▸ **引用文**

»»

解説記事2006年10月02日 【ニュース特集】 公開買付制度の整備に係る政令等改正案を読み解く(2006年10月2日号・№181)
スケジュールでみる金融商品取引法 第3弾!
公開買付制度の整備に係る政令等改正案を読み解く
金融商品取引法へと改編される証券取引法等の一部を改正する法律(平成18年法律第65号)と整備法案(平成18年法律第66号)が6月14日に公布され、開示書類の虚偽記載や不公正取引の罰則強化等に係る改正項目については7月4日、施行されている(特集第1弾・本誌167号4頁参照)。特集第2弾では、「公布の日から起算して6月を超えない範囲内において政令で定める日」「公布の日から起算して1年を超えない範囲内において政令で定める日」に施行される主な改正項目と見込まれる施行時期を紹介したところであるが(本誌172号4頁参照)、このたび、これらの改正項目に係る政令および関係内閣府令の改正案が公表された。法律の規定からは明らかでなかった見直しの細目や施行予定時期が示されている。今号では、これらの改正に関する施行予定時期を確認するとともに、公開買付制度の整備における細目を紹介する。
公開買付け・大量保有報告見直しの施行時期が判明
公開買付けなど「公布日から6月内」の施行日は?
「公布の日から起算して6月を超えない範囲内において政令で定める日」「公布の日から起算して1年を超えない範囲内において政令で定める日」から施行される改正項目は、公開買付制度と大量保有報告制度の見直しに係るもの。公布日から6月内の政令で定める日が「平成18年12月13日まで」、1年内の政令で定める日が「平成19年6月13日まで」に相当することはお伝えしたとおりである。
公開買付制度においては、「公開買付規制の適用範囲の明確化」「投資者への情報提供の充実」「公開買付期間の伸長」「公開買付けの撤回等の柔軟化」「応募株式の全部買付けの一部義務化」「買付者間の公平性の確保」が図られる。

««

▸ **設問**
1. 引用文のうち「スケジュールでみる金融商品取引法 第3弾!」から「整備における細目を紹介する。」までを、両端も含めて一字一句そのまま書き写してください。
2. 引用文によると、「公布の日から起算して1年を超えない範囲内において政令で定める日」はいつまでに相当しますか。
3. 引用文で、公開買付制度において図られるとされている事項をすべて挙げてください。

▸ **表示データ**

»»

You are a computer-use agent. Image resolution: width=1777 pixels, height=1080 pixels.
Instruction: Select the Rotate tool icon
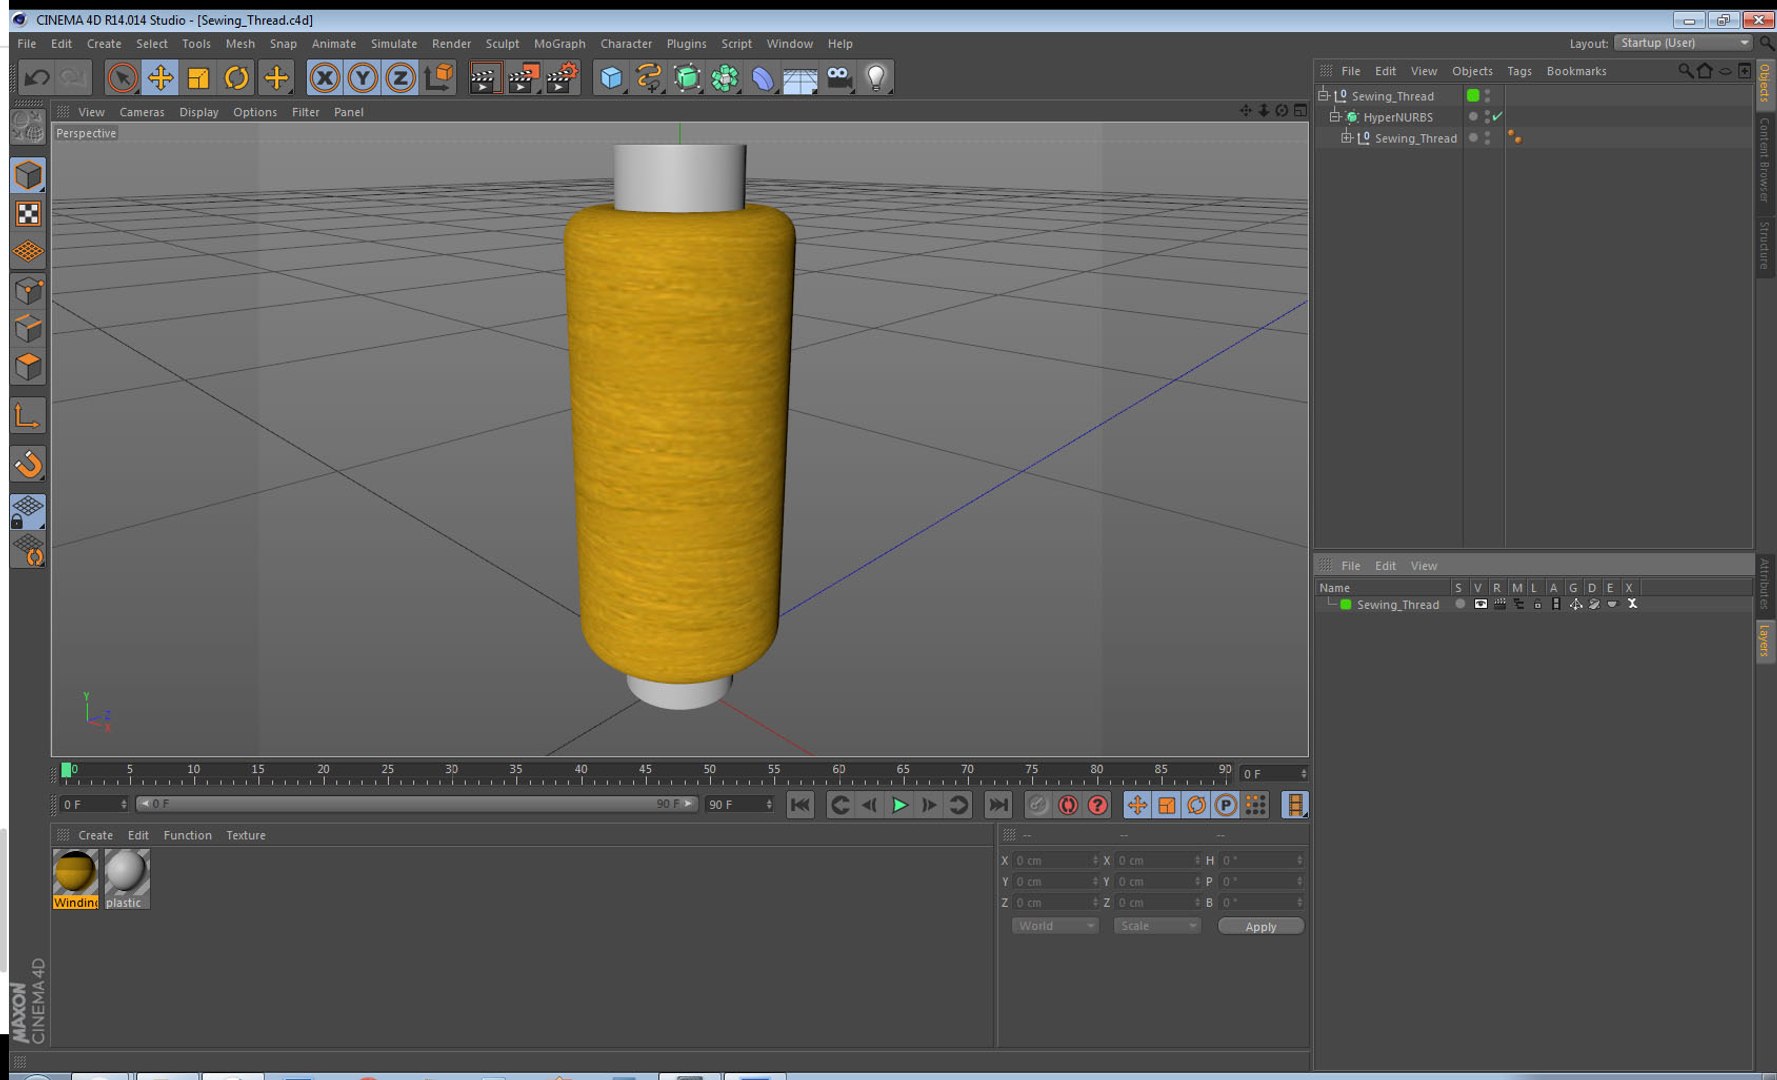[x=236, y=78]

««

▸ **解答**
1.
スケジュールでみる金融商品取引法 第3弾!
公開買付制度の整備に係る政令等改正案を読み解く
金融商品取引法へと改編される証券取引法等の一部を改正する法律(平成18年法律第65号)と整備法案(平成18年法律第66号)が6月14日に公布され、開示書類の虚偽記載や不公正取引の罰則強化等に係る改正項目については7月4日、施行されている(特集第1弾・本誌167号4頁参照)。特集第2弾では、「公布の日から起算して6月を超えない範囲内において政令で定める日」「公布の日から起算して1年を超えない範囲内において政令で定める日」に施行される主な改正項目と見込まれる施行時期を紹介したところであるが(本誌172号4頁参照)、このたび、これらの改正項目に係る政令および関係内閣府令の改正案が公表された。法律の規定からは明らかでなかった見直しの細目や施行予定時期が示されている。今号では、これらの改正に関する施行予定時期を確認するとともに、公開買付制度の整備における細目を紹介する。

2. 平成19年6月13日まで

3.
公開買付規制の適用範囲の明確化
投資者への情報提供の充実
公開買付期間の伸長
公開買付けの撤回等の柔軟化
応募株式の全部買付けの一部義務化
買付者間の公平性の確保